New Report on Medicare Advantage

Press Release

Date: May 21, 2008
Location: Washington, DC

U.S. Rep. Diana DeGette (D-CO), Vice Chair of the Energy and Commerce Committee, today reacted to a comprehensive report by the Energy and Commerce Committee on the Medicare Advantage (MA) program. The report, which was prepared by the Committee's majority staff, analyzes the current regulatory framework and common marketing practices of MA plans. It also assesses recent proposals by the Centers for Medicare and Medicaid (CMS) to curb the egregious and abusive marketing tactics.

"The fraud and abuse within the Medicare Advantage plans is unacceptable," said DeGette. "While the rule promulgated by the Centers for Medicare and Medicaid Services (CMS) attempts to address some of the marketing concerns within the program, it fails to address the underlying problems of overpayment associated with the Medicare Advantage plans. These plans fall short when it comes to protecting seniors' health and access to quality health care. They also result in overpayments by taxpayers and cost more to administer than traditional Medicare."

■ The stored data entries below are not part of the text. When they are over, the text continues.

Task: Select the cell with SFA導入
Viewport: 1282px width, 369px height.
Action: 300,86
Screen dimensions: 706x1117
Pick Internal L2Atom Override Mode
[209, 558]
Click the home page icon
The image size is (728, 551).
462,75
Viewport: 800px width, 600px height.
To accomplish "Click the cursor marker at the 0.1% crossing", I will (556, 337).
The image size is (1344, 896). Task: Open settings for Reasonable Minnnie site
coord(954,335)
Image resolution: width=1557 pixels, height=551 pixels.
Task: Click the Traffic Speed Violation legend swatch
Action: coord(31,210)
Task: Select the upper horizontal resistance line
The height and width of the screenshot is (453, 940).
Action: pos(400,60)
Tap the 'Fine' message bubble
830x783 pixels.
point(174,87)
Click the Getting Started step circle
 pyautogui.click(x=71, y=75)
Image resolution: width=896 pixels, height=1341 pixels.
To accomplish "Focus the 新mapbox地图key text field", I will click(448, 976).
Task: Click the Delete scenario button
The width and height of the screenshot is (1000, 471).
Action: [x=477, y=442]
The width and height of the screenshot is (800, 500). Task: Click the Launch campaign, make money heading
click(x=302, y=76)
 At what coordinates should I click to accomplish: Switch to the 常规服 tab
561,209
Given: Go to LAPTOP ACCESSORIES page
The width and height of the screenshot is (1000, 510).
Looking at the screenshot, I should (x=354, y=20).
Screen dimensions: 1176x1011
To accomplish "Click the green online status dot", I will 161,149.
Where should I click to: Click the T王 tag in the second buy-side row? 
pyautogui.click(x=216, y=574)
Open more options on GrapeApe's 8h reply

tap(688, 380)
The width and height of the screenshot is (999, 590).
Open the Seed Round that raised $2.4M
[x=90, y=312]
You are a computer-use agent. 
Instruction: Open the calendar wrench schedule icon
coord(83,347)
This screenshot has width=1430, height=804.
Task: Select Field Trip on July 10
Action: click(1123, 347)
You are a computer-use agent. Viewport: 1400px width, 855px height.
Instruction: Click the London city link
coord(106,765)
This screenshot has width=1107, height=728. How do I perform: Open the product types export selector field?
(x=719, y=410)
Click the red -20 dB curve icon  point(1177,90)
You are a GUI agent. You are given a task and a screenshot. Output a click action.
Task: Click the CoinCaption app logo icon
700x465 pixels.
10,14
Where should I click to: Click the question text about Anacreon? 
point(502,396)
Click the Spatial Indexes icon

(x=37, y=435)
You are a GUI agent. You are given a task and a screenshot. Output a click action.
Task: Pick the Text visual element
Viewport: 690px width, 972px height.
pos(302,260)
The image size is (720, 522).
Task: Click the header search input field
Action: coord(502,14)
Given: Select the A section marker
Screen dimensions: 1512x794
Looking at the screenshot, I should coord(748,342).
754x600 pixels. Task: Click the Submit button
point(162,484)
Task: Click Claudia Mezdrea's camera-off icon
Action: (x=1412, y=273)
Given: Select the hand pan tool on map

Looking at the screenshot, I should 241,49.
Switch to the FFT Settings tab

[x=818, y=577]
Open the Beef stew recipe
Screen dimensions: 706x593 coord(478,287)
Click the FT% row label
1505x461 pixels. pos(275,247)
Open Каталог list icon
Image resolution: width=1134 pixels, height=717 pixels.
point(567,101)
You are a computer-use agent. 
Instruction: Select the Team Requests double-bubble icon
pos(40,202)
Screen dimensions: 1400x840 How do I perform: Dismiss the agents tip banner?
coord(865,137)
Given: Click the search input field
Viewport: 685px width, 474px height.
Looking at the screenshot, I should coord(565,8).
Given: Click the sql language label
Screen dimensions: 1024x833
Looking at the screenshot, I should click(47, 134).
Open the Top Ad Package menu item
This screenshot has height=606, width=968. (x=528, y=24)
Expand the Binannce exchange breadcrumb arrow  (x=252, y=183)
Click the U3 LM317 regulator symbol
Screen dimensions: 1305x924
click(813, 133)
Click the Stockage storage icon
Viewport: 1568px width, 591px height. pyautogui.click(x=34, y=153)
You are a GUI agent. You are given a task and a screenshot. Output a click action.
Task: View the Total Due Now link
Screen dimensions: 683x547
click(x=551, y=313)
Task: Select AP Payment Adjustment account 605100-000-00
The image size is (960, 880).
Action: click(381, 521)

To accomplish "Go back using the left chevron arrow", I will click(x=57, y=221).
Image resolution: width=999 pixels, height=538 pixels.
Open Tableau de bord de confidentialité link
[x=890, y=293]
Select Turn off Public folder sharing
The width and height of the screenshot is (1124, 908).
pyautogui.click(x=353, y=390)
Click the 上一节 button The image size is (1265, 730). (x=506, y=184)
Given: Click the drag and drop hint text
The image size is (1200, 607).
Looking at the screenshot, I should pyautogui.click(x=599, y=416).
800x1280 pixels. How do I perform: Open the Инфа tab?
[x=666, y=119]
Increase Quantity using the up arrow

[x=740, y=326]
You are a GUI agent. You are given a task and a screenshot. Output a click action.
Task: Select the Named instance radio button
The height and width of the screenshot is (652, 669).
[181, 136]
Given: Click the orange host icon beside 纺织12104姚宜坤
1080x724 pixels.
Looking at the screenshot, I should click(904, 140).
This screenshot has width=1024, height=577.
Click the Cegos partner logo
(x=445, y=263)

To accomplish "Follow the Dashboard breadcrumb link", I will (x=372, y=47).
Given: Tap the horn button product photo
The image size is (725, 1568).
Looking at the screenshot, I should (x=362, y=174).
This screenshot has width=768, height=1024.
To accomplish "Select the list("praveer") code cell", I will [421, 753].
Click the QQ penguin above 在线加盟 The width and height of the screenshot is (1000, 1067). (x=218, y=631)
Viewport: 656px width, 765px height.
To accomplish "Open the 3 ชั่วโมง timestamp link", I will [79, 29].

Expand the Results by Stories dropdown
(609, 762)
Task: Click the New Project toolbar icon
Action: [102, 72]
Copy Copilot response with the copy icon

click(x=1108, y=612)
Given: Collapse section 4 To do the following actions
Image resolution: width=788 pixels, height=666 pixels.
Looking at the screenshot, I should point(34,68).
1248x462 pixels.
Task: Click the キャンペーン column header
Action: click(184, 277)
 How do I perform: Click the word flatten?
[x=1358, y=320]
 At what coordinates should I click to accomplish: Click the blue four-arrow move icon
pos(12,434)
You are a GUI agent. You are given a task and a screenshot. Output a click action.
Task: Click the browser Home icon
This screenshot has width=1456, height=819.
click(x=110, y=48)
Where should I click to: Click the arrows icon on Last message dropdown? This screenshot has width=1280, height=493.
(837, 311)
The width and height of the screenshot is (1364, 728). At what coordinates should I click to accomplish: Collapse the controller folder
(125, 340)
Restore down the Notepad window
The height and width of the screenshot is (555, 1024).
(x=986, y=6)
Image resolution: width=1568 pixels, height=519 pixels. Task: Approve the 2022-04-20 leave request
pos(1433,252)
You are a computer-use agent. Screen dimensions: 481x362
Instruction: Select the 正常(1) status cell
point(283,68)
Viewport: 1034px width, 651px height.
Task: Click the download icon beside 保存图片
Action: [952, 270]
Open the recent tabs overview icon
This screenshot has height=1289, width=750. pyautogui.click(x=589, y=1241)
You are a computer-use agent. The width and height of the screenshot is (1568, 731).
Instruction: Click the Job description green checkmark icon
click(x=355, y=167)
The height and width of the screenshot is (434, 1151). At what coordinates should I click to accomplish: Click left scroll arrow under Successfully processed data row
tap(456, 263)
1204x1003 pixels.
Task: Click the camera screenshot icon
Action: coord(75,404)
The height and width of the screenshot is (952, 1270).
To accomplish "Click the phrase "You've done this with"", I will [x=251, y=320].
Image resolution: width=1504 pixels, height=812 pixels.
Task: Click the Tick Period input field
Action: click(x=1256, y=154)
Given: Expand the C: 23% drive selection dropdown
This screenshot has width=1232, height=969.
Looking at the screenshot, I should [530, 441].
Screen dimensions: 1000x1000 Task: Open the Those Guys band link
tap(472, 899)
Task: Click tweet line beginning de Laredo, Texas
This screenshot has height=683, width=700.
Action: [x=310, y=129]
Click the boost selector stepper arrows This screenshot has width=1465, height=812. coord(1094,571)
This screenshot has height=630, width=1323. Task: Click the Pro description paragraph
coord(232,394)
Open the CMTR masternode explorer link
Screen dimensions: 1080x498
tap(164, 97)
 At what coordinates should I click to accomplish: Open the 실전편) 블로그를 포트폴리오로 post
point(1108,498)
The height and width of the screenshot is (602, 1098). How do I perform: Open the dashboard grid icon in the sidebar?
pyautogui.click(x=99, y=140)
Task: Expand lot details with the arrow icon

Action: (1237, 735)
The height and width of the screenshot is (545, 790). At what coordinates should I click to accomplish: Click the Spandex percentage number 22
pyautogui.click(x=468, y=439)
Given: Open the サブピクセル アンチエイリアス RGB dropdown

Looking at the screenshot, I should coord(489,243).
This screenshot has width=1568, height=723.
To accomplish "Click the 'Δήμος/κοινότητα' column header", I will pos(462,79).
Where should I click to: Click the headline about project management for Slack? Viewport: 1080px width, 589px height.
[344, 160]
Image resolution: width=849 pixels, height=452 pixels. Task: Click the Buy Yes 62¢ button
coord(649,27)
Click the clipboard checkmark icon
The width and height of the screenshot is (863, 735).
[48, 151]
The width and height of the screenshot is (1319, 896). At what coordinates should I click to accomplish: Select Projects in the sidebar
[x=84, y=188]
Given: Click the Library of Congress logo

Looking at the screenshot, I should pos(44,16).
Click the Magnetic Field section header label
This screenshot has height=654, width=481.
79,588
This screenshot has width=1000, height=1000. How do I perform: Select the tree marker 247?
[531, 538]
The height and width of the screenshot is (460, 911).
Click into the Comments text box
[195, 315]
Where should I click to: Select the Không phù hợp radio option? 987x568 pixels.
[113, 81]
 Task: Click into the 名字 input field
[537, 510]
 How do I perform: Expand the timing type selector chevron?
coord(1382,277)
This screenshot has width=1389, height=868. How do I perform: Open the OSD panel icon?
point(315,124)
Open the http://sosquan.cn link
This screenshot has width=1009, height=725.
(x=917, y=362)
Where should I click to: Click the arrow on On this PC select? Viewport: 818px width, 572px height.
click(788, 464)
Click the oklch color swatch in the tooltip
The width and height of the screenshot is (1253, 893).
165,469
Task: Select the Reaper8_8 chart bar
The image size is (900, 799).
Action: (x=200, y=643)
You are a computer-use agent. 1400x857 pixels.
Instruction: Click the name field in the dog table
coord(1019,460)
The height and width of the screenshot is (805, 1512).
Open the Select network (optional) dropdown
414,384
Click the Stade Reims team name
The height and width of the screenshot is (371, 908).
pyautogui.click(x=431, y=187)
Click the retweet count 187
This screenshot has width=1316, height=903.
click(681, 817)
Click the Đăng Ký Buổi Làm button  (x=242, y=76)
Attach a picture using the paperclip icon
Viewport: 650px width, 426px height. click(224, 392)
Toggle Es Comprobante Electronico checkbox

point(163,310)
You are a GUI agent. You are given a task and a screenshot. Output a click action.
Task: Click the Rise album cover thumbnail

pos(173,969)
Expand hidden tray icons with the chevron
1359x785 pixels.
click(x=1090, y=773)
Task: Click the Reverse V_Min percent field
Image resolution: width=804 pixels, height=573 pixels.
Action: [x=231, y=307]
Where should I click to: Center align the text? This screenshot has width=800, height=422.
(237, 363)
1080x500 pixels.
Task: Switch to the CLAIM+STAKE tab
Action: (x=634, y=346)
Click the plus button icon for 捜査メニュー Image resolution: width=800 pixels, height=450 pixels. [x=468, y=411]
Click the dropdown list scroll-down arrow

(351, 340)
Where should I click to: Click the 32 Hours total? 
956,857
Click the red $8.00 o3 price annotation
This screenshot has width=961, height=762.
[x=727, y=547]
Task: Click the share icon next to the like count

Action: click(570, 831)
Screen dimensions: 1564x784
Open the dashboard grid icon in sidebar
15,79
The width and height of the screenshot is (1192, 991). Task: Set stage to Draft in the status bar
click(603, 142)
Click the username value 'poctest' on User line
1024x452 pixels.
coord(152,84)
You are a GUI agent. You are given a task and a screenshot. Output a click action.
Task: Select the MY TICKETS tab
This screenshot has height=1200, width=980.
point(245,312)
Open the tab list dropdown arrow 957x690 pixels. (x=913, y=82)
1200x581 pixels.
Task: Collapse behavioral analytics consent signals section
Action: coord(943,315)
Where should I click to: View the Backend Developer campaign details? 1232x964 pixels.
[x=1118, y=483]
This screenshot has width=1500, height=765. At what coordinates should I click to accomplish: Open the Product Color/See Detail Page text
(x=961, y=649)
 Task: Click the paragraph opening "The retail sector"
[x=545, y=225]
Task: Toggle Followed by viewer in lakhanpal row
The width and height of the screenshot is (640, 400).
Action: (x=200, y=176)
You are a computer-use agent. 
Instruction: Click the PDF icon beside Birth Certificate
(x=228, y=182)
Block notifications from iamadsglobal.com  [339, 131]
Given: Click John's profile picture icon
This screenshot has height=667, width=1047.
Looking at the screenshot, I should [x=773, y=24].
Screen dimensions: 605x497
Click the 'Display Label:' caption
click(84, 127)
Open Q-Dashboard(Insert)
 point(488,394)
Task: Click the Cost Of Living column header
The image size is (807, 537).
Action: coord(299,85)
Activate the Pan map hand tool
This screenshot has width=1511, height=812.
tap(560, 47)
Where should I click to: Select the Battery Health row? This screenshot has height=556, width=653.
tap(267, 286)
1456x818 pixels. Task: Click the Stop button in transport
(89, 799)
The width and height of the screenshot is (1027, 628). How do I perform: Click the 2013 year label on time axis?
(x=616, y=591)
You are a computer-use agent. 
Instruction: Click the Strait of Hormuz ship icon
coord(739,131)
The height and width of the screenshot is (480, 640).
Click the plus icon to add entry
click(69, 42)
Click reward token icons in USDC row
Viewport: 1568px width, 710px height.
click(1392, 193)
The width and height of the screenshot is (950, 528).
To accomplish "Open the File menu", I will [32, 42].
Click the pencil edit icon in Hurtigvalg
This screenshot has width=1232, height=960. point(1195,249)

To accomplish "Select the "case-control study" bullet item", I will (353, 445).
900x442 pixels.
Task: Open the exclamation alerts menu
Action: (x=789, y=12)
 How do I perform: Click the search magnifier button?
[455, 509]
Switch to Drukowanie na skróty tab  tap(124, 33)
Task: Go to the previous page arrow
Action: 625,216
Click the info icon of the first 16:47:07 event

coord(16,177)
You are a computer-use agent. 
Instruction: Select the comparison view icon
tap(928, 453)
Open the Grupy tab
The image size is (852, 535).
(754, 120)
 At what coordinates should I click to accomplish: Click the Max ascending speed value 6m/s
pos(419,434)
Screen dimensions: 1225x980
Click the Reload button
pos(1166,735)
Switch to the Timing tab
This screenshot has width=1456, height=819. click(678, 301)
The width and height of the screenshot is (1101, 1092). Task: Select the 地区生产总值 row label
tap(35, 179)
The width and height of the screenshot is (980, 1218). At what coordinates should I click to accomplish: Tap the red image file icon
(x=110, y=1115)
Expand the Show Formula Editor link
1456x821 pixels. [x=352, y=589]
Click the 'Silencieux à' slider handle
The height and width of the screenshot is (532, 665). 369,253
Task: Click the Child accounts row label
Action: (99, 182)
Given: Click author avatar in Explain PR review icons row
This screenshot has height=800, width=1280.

Democratic Committee leaders requested the report following a Subcommittee on Oversight and Investigations hearing, entitled, "Predatory Sales Practices in Medicare Advantage," held on June 26, 2007. The hearing examined the aggressive, and often fraudulent, sales practices that have emerged since the passage of the Medicare Modernization Act of 2003. The hearing exposed the abusive, high-pressure sales tactics, including unsolicited calling, cross-selling, and outright fraud, commonly used to sell MA plans to seniors. It also explored the broad array of concerns associated with the current design, oversight, and cost of the MA program.

"The new Congress tried to address the abuse through the CHAMP Act, which would have corrected some of the imbalances by reducing overpayments to the Medicare Advantage program. We must continue strong oversight and implement needed reforms that protect our seniors in the program. This report concludes that CMS must place the protection of vulnerable beneficiaries ahead of the powerful insurance companies - and I cannot agree with that more."

On May 8, 2008, CMS released new regulations for MA plans. However, the staff report illustrates that the proposed rule changes will do little to address the underlying problems with MA plans and proposes recommendations to adequately protect patients and consumers.